In 2006, Philip E. Tetlock published a landmark book called “Expert Political Judgment.” While his findings obviously don’t apply to me, Tetlock demonstrated that pundits and experts are terrible at making predictions.
But Tetlock is also interested in how people can get better at making forecasts. His subsequent work helped prompt people at one of the government’s most creative agencies, the Intelligence Advanced Research Projects Agency, to hold a forecasting tournament to see if competition could spur better predictions.
In the fall of 2011, the agency asked a series of short-term questions about foreign affairs, such as whether certain countries will leave the euro, whether North Korea will re-enter arms talks, or whether Vladimir Putin and Dmitri Medvedev would switch jobs. They hired a consulting firm to run an experimental control group against which the competitors could be benchmarked.

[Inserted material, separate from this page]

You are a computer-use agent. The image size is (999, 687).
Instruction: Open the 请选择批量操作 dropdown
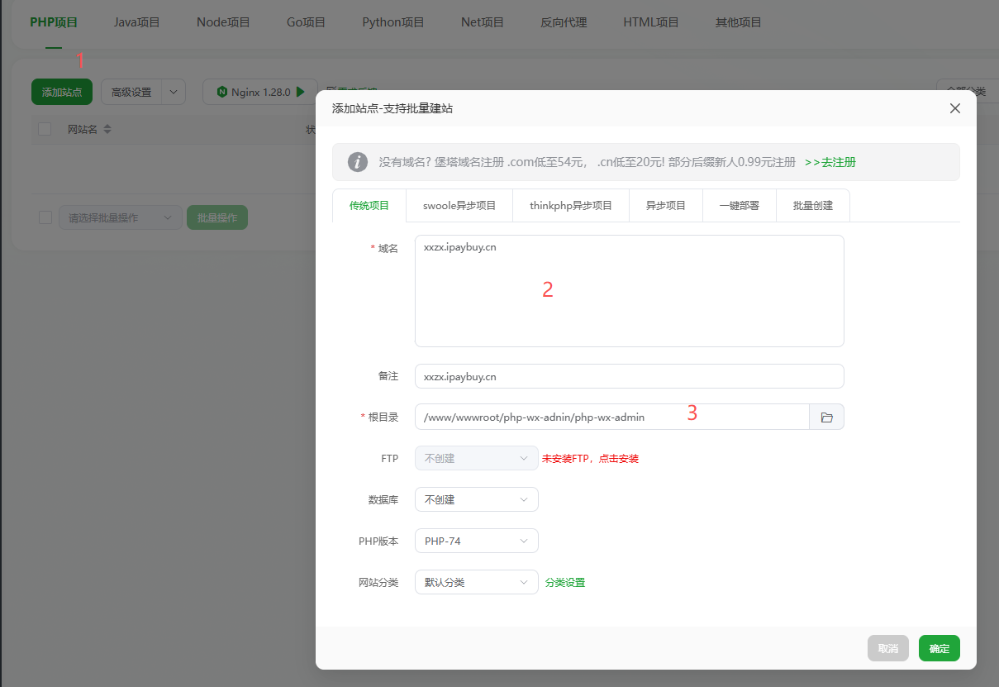click(120, 218)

Five teams entered the tournament, from places like M.I.T., Michigan and Maryland. Tetlock and his wife, the decision scientist Barbara Mellers, helped form a Penn/Berkeley team, which bested the competition and surpassed the benchmarks by 60 percent in Year 1.
How did they make such accurate predictions? In the first place, they identified better forecasters. It turns out you can give people tests that usefully measure how open-minded they are.
For example, if you spent $1.10 on a baseball glove and a ball, and the glove cost $1 more than the ball, how much did the ball cost? Most people want to say that the glove cost $1 and the ball 10 cents. But some people doubt their original answer and realize the ball actually costs 5 cents.
Tetlock and company gathered 3,000 participants. Some got put into teams with training, some got put into teams without. Some worked alone. Some worked in prediction markets. Some did probabilistic thinking and some did more narrative thinking. The teams with training that engaged in probabilistic thinking performed best. The training involved learning some of the lessons included in Daniel Kahneman’s great work, “Thinking, Fast and Slow.” For example, they were taught to alternate between taking the inside view and the outside view.
Suppose you’re asked to predict whether the government of Egypt will fall. You can try to learn everything you can about Egypt. That’s the inside view. Or you can ask about the category. Of all Middle Eastern authoritarian governments, what percentage fall in a given year? That outside view is essential.
Most important, participants were taught to turn hunches into probabilities. Then they had online discussions with members of their team adjusting the probabilities, as often as every day. People in the discussions wanted to avoid the embarrassment of being proved wrong.
In these discussions, hedgehogs disappeared and foxes prospered. That is, having grand theories about, say, the nature of modern China was not useful. Being able to look at a narrow question from many vantage points and quickly readjust the probabilities was tremendously useful. The Penn/Berkeley team also came up with an algorithm to weigh the best performers. Let’s say the top three forecasters all believe that the chances that Italy will stay in the euro zone are 0.7 (with 1 being a certainty it will and 0 being a certainty it won’t). If those three forecasters arrive at their judgments using different information and analysis, then the algorithm synthesizes their combined judgment into a 0.9. It makes the collective judgment more extreme.
This algorithm has been extremely good at predicting results. Tetlock has tried to use his own intuition to beat the algorithm but hasn’t succeeded.
In the second year of the tournament, Tetlock and collaborators skimmed off the top 2 percent of forecasters across experimental conditions, identifying 60 top performers and randomly assigning them into five teams of 12 each. These “super forecasters” also delivered a far-above-average performance in Year 2. Apparently, forecasting skill cannot only be taught, it can be replicated.
Tetlock is now recruiting for Year 3. (You can match wits against the world by visiting www.goodjudgmentproject.com.) He believes that this kind of process may help depolarize politics. If you take Republicans and Democrats and ask them to make a series of narrow predictions, they’ll have to put aside their grand notions and think clearly about the imminently falsifiable.
If I were President Obama or John Kerry, I’d want the Penn/Berkeley predictions on my desk. The intelligence communities may hate it. High-status old vets have nothing to gain and much to lose by having their analysis measured against a bunch of outsiders. But this sort of work could probably help policy makers better anticipate what’s around the corner. It might induce them to think more probabilistically. It might make them better foxes.